The Seven Stages of Alzheimer's
The progress of Alzheimer's has been documented in countless patients, and experts have found that most go through seven stages of disease progression. As with any medical issue, the duration and symptoms might vary, but the general decline of Alzheimer's remains the same.
- No Impairment. Individuals at this stage show no marked decline in their cognitive function. No memory problems show up on a regular basis. In fact, your loved one might seem absolutely fine.
- Very Mild Impairment. At this stage, forgetfulness begins. Lapses in memory and basic thoughts might occur, such as forgetting names or familiar words. Forgetting small details, like where they put their glasses or if they took their medication that morning, might be more common.
- Mild Decline. At this point, family and friends have begun to notice the symptoms. A person who was once able to organize and plan now seems lost with the details. Losing things is more common, and they might begin having performance issues at work.
- Moderate Decline. The problems are now clear in medical interviews. Forgetting personal history, recent events, and how to handle complex tasks, such as planning dinner or paying bills, happen much more frequently. Your loved one might be very aware something is wrong, and that leads to acting withdrawn or subdued in social situations.

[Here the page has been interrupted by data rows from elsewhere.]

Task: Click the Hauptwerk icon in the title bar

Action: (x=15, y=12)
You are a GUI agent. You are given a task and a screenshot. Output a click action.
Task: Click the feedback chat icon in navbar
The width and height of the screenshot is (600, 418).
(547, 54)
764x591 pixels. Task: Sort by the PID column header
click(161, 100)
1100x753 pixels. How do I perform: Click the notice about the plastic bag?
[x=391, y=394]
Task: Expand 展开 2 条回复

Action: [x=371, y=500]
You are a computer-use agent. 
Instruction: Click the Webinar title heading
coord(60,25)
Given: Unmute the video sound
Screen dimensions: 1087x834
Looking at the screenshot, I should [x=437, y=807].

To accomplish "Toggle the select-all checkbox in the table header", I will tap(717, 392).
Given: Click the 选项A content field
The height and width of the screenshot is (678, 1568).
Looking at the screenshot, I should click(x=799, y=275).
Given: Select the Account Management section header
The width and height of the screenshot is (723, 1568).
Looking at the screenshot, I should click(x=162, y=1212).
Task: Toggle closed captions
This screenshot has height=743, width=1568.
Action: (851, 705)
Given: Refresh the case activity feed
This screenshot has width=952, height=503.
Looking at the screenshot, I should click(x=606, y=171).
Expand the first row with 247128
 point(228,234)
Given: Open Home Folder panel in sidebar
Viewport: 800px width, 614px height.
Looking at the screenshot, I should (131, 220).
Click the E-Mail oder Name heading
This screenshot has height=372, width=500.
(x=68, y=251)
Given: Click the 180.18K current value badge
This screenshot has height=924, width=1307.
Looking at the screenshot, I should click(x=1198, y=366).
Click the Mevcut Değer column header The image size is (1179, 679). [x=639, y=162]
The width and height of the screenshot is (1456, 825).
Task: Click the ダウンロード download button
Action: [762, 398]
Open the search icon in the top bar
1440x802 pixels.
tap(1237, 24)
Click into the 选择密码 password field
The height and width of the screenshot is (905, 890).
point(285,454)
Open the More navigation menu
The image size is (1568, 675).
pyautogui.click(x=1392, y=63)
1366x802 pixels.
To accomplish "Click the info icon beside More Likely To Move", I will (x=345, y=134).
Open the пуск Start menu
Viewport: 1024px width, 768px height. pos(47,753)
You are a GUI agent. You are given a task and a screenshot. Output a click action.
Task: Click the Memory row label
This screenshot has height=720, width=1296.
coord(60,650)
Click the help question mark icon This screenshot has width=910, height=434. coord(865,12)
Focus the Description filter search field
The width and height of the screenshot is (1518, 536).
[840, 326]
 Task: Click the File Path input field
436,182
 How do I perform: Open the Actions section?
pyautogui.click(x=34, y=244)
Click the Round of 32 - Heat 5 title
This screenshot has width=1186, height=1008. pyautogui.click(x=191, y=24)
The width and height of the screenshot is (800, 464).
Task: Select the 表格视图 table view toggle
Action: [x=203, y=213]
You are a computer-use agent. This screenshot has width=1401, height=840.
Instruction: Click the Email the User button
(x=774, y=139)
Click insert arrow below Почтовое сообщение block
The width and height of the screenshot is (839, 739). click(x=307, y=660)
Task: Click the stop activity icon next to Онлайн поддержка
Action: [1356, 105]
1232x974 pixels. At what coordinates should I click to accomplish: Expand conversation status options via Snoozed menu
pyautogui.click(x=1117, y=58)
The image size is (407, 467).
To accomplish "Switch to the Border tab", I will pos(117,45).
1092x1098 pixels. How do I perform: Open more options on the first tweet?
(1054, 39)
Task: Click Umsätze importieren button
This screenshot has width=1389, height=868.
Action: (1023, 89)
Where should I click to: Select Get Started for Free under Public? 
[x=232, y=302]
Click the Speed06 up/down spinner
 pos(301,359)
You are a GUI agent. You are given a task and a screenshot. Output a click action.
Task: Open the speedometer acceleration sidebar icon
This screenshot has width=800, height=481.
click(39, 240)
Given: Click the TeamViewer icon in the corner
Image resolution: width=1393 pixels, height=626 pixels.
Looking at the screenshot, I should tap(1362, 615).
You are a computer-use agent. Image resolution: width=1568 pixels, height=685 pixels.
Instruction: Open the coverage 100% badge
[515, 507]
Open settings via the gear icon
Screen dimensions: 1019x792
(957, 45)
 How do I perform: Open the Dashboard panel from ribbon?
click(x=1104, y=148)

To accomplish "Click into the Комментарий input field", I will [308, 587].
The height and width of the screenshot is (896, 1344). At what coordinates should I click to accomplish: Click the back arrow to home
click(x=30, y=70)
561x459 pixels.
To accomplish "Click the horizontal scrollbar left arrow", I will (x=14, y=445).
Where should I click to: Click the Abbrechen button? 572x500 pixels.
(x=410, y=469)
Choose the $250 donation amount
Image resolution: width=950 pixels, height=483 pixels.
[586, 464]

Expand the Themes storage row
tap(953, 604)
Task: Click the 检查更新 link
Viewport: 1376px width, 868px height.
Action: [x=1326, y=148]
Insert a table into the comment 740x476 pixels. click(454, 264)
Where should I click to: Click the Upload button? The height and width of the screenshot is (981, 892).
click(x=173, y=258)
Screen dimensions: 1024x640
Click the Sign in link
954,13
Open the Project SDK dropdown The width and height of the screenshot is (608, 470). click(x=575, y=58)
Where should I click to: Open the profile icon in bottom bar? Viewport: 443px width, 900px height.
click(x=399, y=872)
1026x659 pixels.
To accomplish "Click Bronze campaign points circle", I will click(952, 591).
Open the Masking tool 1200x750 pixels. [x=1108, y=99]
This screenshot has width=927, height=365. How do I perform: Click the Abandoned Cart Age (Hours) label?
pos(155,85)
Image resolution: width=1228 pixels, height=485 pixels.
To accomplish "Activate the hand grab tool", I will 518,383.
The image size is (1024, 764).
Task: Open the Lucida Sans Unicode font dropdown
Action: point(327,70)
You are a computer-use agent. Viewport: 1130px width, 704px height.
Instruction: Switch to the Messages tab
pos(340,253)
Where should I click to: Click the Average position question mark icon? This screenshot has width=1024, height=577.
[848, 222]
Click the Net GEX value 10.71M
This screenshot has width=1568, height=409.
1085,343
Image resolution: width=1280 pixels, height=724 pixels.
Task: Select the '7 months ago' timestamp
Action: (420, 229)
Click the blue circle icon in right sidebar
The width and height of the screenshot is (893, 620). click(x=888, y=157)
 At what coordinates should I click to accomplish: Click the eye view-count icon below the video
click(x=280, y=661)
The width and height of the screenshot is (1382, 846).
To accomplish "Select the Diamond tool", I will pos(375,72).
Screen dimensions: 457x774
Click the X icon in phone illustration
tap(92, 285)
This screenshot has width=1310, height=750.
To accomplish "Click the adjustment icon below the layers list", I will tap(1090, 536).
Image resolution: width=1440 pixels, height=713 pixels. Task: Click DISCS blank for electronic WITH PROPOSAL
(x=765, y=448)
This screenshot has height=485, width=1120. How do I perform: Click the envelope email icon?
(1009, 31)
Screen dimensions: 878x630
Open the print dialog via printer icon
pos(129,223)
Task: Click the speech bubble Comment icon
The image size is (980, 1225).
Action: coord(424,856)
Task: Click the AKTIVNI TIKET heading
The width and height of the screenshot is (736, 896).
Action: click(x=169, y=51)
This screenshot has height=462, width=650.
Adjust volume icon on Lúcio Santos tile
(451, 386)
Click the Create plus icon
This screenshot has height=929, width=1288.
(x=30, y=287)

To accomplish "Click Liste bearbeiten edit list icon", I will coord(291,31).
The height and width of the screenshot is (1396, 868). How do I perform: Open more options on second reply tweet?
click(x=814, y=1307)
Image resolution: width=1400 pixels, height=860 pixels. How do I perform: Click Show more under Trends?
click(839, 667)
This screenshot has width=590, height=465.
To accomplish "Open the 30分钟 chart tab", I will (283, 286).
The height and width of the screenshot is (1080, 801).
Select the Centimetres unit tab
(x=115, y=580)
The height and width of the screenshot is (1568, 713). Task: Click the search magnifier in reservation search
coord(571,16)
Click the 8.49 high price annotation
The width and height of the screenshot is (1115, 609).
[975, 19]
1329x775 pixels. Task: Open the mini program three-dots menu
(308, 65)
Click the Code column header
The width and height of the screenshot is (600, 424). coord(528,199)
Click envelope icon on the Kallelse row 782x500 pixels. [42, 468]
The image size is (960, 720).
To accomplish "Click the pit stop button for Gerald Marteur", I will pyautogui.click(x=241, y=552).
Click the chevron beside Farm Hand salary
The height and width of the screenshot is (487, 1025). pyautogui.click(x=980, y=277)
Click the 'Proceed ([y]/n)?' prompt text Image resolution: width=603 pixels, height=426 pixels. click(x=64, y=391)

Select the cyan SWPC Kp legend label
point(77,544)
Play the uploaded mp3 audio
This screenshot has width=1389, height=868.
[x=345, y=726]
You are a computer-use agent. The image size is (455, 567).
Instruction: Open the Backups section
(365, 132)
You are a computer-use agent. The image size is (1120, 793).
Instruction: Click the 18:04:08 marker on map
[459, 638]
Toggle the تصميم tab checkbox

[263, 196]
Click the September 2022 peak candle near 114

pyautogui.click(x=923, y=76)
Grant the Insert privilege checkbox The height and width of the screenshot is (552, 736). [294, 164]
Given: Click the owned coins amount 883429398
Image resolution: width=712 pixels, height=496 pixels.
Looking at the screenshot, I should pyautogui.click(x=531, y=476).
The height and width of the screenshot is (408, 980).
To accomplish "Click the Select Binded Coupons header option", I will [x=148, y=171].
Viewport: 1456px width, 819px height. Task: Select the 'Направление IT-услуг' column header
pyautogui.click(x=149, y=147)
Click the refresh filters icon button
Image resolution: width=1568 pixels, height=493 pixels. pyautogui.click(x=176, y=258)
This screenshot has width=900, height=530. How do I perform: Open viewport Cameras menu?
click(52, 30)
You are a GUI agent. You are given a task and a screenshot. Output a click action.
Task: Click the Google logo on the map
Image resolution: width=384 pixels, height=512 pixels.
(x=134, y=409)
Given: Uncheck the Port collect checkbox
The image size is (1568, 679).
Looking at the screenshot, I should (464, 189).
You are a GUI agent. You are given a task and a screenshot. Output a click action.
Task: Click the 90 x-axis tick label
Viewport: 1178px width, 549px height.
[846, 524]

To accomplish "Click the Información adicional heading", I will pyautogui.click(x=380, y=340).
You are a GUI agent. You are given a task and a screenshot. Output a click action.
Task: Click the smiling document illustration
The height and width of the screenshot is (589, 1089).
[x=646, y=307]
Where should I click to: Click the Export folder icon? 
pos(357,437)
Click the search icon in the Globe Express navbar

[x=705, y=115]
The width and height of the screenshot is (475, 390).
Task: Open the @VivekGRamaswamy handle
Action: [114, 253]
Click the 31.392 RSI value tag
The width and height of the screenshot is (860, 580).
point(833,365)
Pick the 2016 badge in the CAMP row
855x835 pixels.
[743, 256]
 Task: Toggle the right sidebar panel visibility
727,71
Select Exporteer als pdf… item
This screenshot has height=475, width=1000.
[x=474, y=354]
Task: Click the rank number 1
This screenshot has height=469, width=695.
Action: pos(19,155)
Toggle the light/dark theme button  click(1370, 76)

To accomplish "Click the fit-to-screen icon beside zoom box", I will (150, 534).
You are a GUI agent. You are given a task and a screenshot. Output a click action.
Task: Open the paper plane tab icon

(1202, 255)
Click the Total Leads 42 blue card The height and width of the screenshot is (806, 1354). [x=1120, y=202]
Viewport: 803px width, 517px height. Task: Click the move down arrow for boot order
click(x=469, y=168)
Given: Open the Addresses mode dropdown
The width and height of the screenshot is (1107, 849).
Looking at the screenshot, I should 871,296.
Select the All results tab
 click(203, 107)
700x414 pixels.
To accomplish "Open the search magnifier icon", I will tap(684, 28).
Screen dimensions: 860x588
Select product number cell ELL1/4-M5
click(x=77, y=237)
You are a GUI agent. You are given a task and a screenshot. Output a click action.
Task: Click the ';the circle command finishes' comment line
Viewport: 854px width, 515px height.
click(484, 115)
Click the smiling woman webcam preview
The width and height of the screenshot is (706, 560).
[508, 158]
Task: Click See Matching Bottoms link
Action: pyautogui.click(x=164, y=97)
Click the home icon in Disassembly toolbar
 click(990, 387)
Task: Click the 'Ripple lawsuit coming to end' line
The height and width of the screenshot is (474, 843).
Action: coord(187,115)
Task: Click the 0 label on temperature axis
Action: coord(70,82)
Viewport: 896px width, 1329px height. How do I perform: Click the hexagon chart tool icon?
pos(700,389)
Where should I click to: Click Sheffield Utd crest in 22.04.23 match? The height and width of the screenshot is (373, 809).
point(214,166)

- Moderately Severe Decline. Major details, such as their phone number or address, become hard to remember. While they may remember their own name and the names of those important to them, such as a spouse or a child, this stage of Alzheimer's begins to chip away at basic information, such as the current date, time, or season. Day-to-day tasks, such as cooking, might not be safe any longer.
- Severe Decline. At this point, your loved one might be losing their short-term memory. They may need more help with basic activities, such as dressing and using the toilet. They might also experience behavioral changes, such as feeling suspicious or experiencing hallucinations. Someone at this stage might engage in repetitive behaviors or wander away, only to become confused and lost.
- Very Severe Decline. In this final stage, they may lose the ability to speak coherently. They may need help with general hygiene, and may eventually lose muscle coordination and the ability to control movement. Their muscles typically grow rigid, the reflexes become unpredictable, and eventually even swallowing could become be impaired.
Preparing for Alzheimer's
According to the Alzheimer's Association, Alzheimer's is currently the seventh leading cause of death. Someone develops Alzheimer's every 70 seconds, and though it more often affects the elderly, some individuals develop Alzheimer's in their 50s, 40s, or even their 30s.
If you or a loved one experience the early signs of Alzheimer's, visit a physician as soon as possible. Early detection opens the door to support, medical information, and planning for the future.